Gestrichen, getrocknet, gebrannt: Baustoff seit Jahrtausenden

Nicht nur heute sind Ziegelsteine, Klinkersteine und Backsteine gefragte Baustoffe. Das Ziegelhandwerk hat eine lange Tradition. An deren Beginn stehen sonnengetrockneten Lehm- oder Tonziegel. Die bislang ältesten Spuren von Ziegelbauwerken fand man in Jericho im Westjordanland. Sie sind 9.500 Jahre alt. Die ersten Ziegel waren einzig von Händen geformt, luftgetrocknet und sehr unregelmäßig. Später nutzte man Holzformen und erreichte so glattgestrichene Außenflächen. Bereits vor 5.000 Jahren begann man im Zweistromland, Ziegel zu brennen. Die ersten, perfekt geformten Einhandziegel in den Proportionen 1:2:4 wurden im 3. Jahrtausend vor Christus in der sogenannten Induskultur, im heutigen Indien entwickelt.

In der europäischen Antike spielten gebrannte Ziegel bei den Großbauten des Römischen Reiches eine entscheidende Rolle und verbreiteten sich durch die Römer europaweit. Mit dem Untergang des Imperiums geriet in vielen Teilen Europas auch die Ziegelbautechnik in Vergessenheit. In Nordeuropa errang das Bauen mit gebrannten Ziegeln erst im 11. und 12. Jahrhundert wieder an Bedeutung: In den romanischen und gotischen Kirchenbauten der sogenannten Backsteinbauweise.

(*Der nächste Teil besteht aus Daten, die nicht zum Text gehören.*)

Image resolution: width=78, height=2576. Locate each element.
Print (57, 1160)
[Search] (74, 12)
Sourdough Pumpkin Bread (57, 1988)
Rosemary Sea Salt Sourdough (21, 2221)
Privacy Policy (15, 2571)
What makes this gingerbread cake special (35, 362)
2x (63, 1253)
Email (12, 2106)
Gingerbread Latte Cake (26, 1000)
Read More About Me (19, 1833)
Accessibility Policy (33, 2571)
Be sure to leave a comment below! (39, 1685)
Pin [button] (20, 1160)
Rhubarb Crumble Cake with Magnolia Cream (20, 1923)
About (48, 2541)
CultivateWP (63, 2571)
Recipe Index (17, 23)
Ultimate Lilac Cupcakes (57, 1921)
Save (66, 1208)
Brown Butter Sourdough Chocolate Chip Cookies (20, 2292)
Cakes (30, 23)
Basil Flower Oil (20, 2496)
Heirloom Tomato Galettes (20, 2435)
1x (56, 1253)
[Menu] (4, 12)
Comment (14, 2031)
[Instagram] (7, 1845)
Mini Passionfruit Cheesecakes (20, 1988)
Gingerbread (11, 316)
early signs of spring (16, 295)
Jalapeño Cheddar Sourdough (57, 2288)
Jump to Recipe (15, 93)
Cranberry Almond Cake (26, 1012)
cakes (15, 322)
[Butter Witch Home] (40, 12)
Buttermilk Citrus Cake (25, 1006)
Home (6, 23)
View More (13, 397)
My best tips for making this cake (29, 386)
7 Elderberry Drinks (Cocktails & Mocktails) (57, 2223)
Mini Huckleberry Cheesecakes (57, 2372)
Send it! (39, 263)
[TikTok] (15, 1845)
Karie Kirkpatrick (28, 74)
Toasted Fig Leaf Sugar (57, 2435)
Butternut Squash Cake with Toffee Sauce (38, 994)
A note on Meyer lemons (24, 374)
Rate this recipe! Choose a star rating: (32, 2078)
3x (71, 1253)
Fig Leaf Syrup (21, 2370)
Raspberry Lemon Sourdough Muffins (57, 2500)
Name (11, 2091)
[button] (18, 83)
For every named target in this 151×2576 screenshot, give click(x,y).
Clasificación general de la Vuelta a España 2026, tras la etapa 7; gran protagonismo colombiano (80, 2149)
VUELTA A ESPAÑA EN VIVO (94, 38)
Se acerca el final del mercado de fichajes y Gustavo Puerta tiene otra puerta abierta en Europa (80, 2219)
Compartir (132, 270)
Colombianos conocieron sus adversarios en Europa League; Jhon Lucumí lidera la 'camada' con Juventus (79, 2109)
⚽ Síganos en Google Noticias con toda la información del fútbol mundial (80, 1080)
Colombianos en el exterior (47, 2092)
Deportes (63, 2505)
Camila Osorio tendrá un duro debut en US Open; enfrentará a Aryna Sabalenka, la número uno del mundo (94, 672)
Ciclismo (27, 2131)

Backstein-Bauten in Mitteldeutschland

Auch in Mitteldeutschland gibt es Zeugnisse dieser großartigen Architektur. Man denke nur an den Dom in Havelberg, die Altstadt von Tangermünde, das Kloster Altzella bei Nossen oder die "Roten Spitzen" in Altenburg.

Dabei entwickelte jedes Land und jede Region eigene Ziegelmaße. Einen Quantensprung erlebte die Ziegelherstellung in der Mitte des 19. Jahrhunderts. Erste Maschinen zur automatisierten Formung von Lehmsträngen, die dann in Ziegelgröße zerschnitten wurden, ermöglichten die Massenproduktion. Und mit der Entwicklung von Ring- und Tunnelöfen, mit denen ein kontinuierlicher Brennprozess möglich wurde, konnten Millionen- und Abermillionen von Ziegelsteinen für die Bauten im neuen Deutschen Kaiserreich auch hergestellt werden.

Wer aber ist heute noch in der Lage, all diese Ziegelformen herzustellen und Denkmalschützern und Bauherren bereitzustellen?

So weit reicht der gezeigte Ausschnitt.